Bugün belediyelerin sosyal medya hesapları bu anlamlı güne dair cümlelerle dolacak. Birkaç okulda paneller yapılacak, belki kimi kurumlarda farkındalık afişleri asılacak. Oysa engelliliğe dair sorunlar, yalnızca bugünde konuşulup ertesi gün rafa kaldırılacak kadar hafif değil. Çünkü mesele, kutlama değil; erişilemeyen hayatlara açılan eşitsiz kapılar.

Bir düşünün: Bir rampa eksik olduğu için işe gidemeyen, bir görsel materyale alternatif metin yazılmadığı için habere erişemeyen, toplu taşımada yardım isteyince bakışlara hedef olan milyonlarca insan yaşıyor bu ülkede. “Normal” diye bildiğimiz düzen, bazı vatandaşlara her gün yeni bir duvar örüyor. O duvarın adı çoğu zaman engel değil; ihmal.

Engellilikle yaşayan bireylerin beklentisi lütuf değil, eşitliktir. İstihdam hakkı, bağımsız yaşam hakkı, eğitime erişim hakkı… Hepsi anayasanın güvencesindeki temel haklar. Bu hakların hayata geçmesi ise ancak toplumun, siyasetin ve yerel yönetimlerin aynı masada sorumluluk paylaşmasıyla mümkün.

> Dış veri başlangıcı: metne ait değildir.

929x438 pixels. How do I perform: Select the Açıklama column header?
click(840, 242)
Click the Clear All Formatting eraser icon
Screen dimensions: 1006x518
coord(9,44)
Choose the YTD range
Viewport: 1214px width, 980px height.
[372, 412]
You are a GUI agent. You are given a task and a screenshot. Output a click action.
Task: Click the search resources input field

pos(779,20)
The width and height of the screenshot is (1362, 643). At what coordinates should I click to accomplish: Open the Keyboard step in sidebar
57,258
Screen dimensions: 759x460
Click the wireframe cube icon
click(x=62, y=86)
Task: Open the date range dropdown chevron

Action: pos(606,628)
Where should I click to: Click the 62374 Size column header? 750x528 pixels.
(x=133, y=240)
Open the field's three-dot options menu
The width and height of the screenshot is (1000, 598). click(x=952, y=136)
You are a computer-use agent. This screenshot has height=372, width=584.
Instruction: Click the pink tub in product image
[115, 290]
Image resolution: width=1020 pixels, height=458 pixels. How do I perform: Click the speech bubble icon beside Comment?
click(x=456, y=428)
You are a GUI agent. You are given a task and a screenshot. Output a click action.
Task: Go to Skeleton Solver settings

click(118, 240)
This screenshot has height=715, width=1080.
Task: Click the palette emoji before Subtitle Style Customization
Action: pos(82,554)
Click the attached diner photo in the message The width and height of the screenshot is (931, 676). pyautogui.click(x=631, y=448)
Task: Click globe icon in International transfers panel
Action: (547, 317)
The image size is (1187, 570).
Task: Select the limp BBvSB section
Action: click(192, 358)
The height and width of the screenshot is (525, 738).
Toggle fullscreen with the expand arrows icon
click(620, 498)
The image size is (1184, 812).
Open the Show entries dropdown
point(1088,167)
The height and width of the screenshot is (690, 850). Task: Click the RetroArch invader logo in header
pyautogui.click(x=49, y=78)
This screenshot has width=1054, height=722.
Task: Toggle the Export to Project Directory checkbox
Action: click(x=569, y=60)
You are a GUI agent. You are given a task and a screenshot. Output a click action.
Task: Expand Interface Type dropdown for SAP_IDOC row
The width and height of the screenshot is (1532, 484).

Belki de 3 Ekim’in en büyük anlamı, hepimize şu soruyu sordurmasıdır:
“Farkındalığımız bir gün mü sürecek, yoksa hayatın tamamına yayılacak mı?”

Cevabı verecek olan biziz. Erişilebilir bir ülke hayal değil; yeter ki görmekle yetinmeyip değiştirmeyi de seçelim.